-- Task statement --
Output word for word the lines from the one with "Instruction: Expand the" to the final line of the data, both ends included, but skip the pictures.

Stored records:
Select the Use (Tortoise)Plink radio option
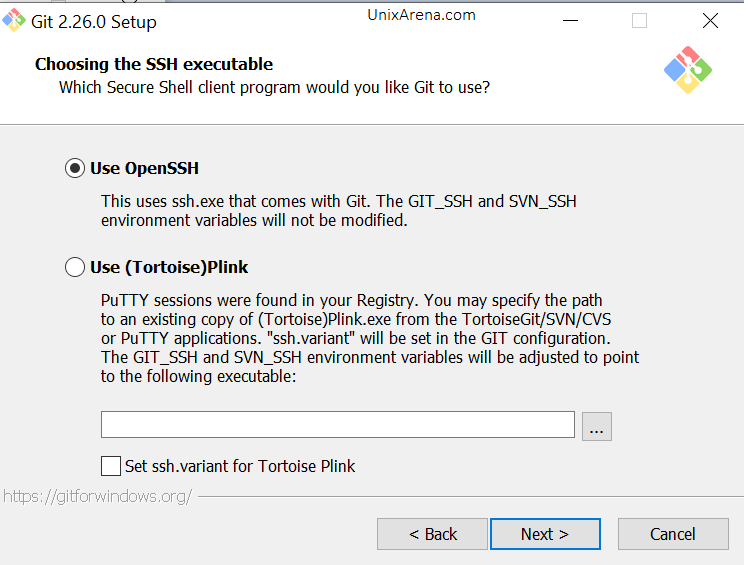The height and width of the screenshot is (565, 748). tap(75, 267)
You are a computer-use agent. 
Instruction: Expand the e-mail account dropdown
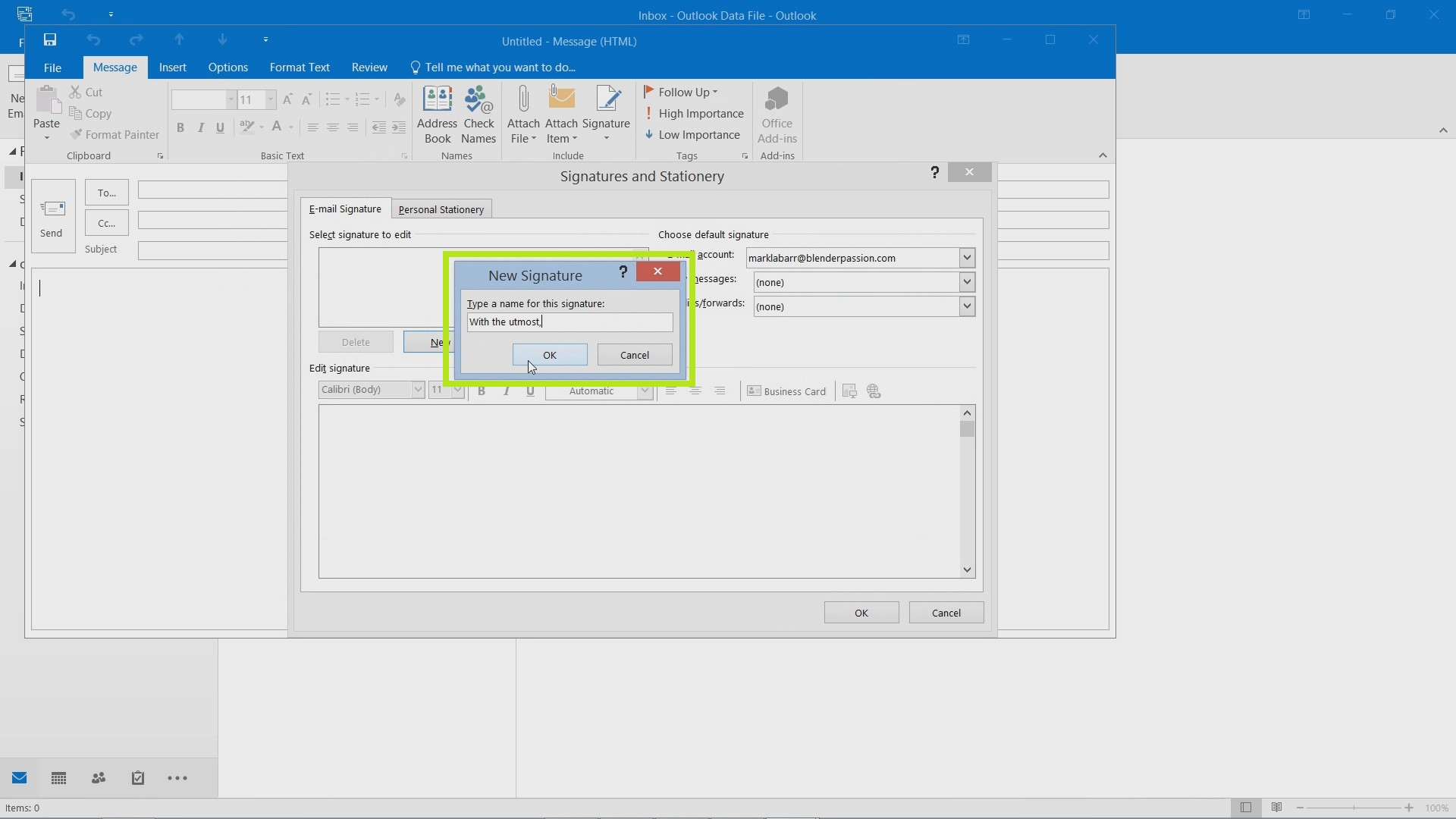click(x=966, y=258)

-- Answer box --
Instruction: Expand the e-mail account dropdown
click(x=966, y=258)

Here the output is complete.